*TASK MATERIAL*:
■ ■ ■ ■ ■
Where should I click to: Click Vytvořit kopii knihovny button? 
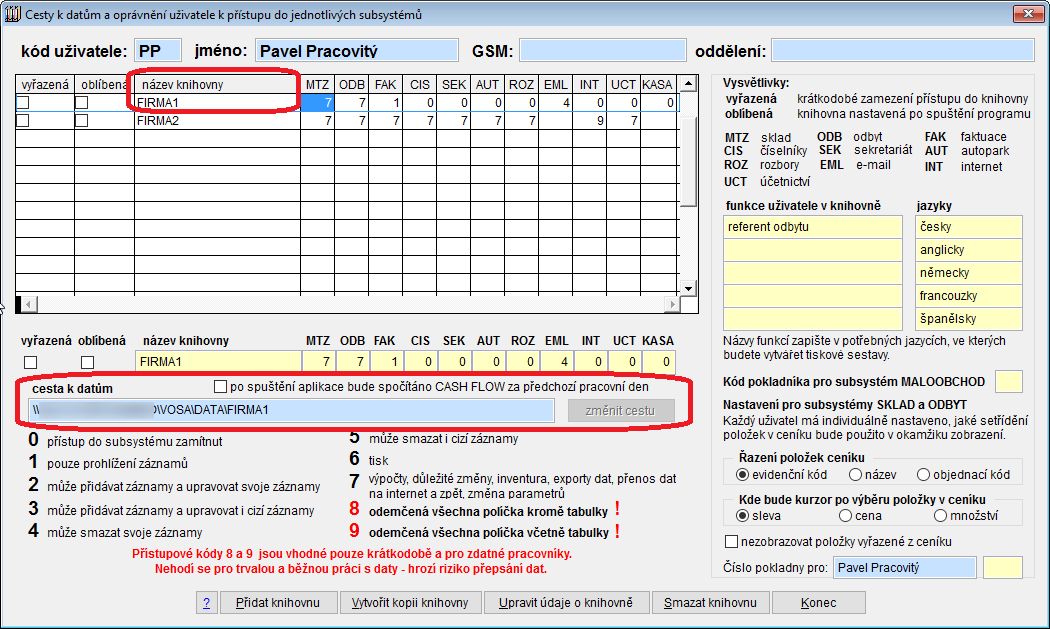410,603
■ ■ ■ ■ ■
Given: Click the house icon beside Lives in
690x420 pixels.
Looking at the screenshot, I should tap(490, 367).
■ ■ ■ ■ ■
*EXERCISE DESCRIPTION*:
Put the material from the line with "Given: Click the house icon beside Lives in" up to and including the line with "Looking at the" into a JSON list of strings, one string per line, leaving out blank lines.

*RESULT BELOW*:
[
  "Given: Click the house icon beside Lives in",
  "690x420 pixels.",
  "Looking at the screenshot, I should tap(490, 367)."
]